Desaparecerán los obstáculos que entre escritores y lectores han impuesto las prácticas de edición tradicionales: un sistema de improvisaciones acumuladas a lo largo de generaciones por los caprichos y el estancamiento de tecnologías obsoletas. La plaza de la aldea global no será un paraíso. Será indisciplinada, polimórfica y políglota, como ha sido nuestro destino y nuestro medio desde que la autocracia divina mostró su fuerza derribando la torre de Babel monolingüe. Pese a las objeciones de incontables dioses locales y de sus vicarios, los escritores han improvisado desde entonces muchas torres imperfectas -claros en el bosque, mercados en Atenas, catacumbas en Roma, graffitis en paredes de mazmorras, samizdat en los campos de Siberia-, y seguirán haciéndolo en lo sucesivo, en una escala sin precedentes, en la World Wide Web. En este punto hay sólidos fundamentos para el optimismo. La facultad critica que nos permite distinguir el sentido del caos forma parte de nuestro bagaje instintivo, así como el don de crear y recrear civilizaciones y sus leyes sin seguir una guía externa. Los seres humanos poseen un genio para hallar su camino, crear dioses, organizar mercados, distinguir la calidad y atribuir valor. Esta facultad puede darse por supuesta. No hay motivo para temer que la aplaste la imponente diversidad de la Web. De hecho, esa diversidad ampliará estos poderes, o al menos eso es lo que mi experiencia como individuo de la especie humana me permite esperar.
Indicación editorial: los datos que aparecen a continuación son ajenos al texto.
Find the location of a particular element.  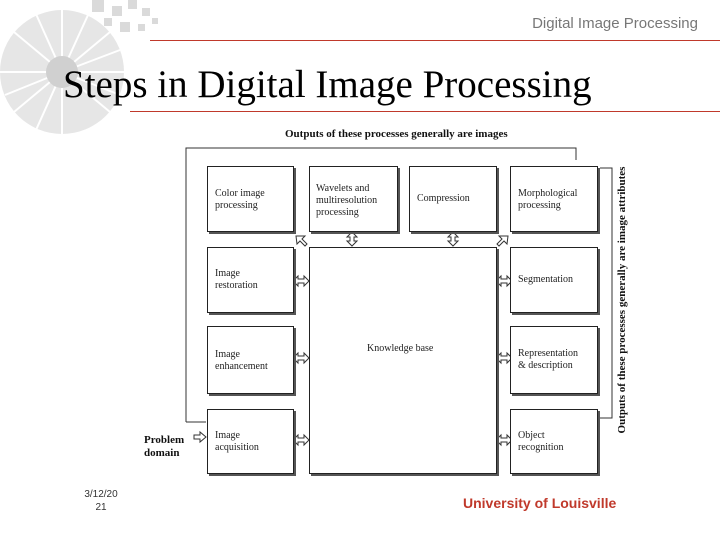

box-label: Knowledge base is located at coordinates (400, 348).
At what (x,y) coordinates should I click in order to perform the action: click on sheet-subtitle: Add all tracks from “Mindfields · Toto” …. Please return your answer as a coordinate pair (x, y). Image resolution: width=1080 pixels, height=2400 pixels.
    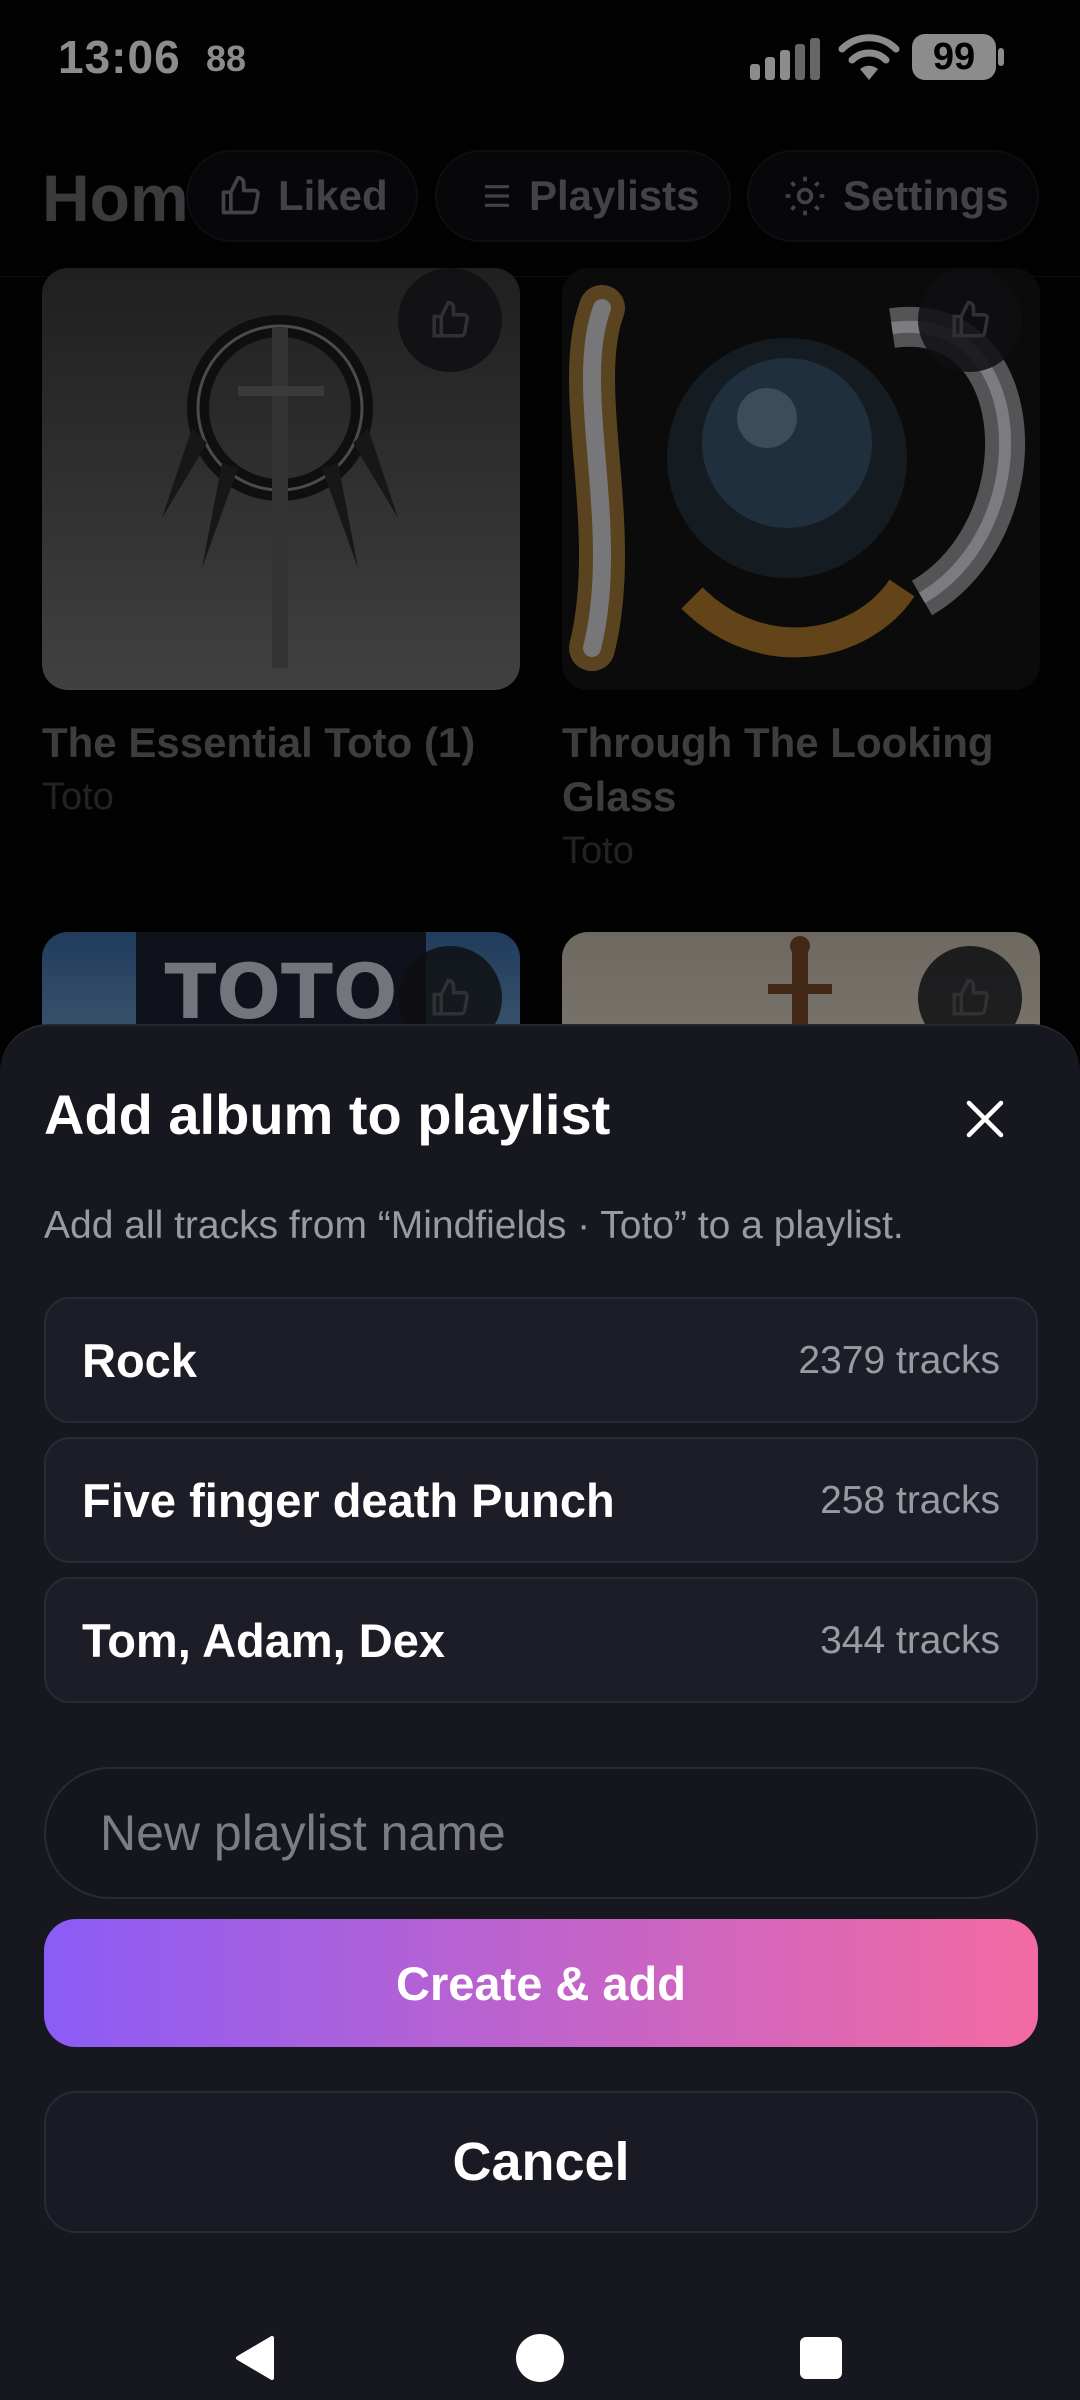
    Looking at the image, I should click on (474, 1226).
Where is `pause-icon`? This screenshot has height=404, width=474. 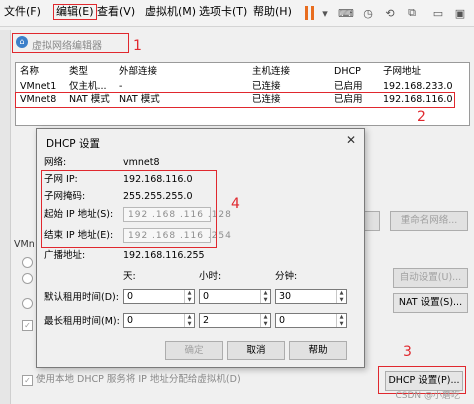 pause-icon is located at coordinates (306, 13).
Que los editores se adapten con previsión a esta oportunidad o dejen que lo hagan otros no está claro.
Lo que sí lo está es que en la World Wide Web las tareas de los editores pueden reducirse a un puñado crucial: soporte editorial, publicidad, diseño, digitalización y financiación. Para estas funciones, el tamaño
no confiere una ventaja y, en determinadas magnitudes, se convierte en un engorro. Presumo que las futuras unidades de edición serán pequeñas, aunque quizá dependan de una financiera central. En la medida en que los escritores entreguen el contenido de su mente directamente a la de sus lectores en la Web, como ha hecho Stpehen King, la labor editorial obsoleta, como el marketing, las ventas los envíos y el almacenamiento, junto con sus burocracias e ineficiencias inherentes, puede minimizarse y confiarse a empresas especializadas. Así, hay razones para creer que la edición de libros puede, en consecuencia, volver a ser una industria artesanal compuesta de diversas y creativas unidades autonómicas.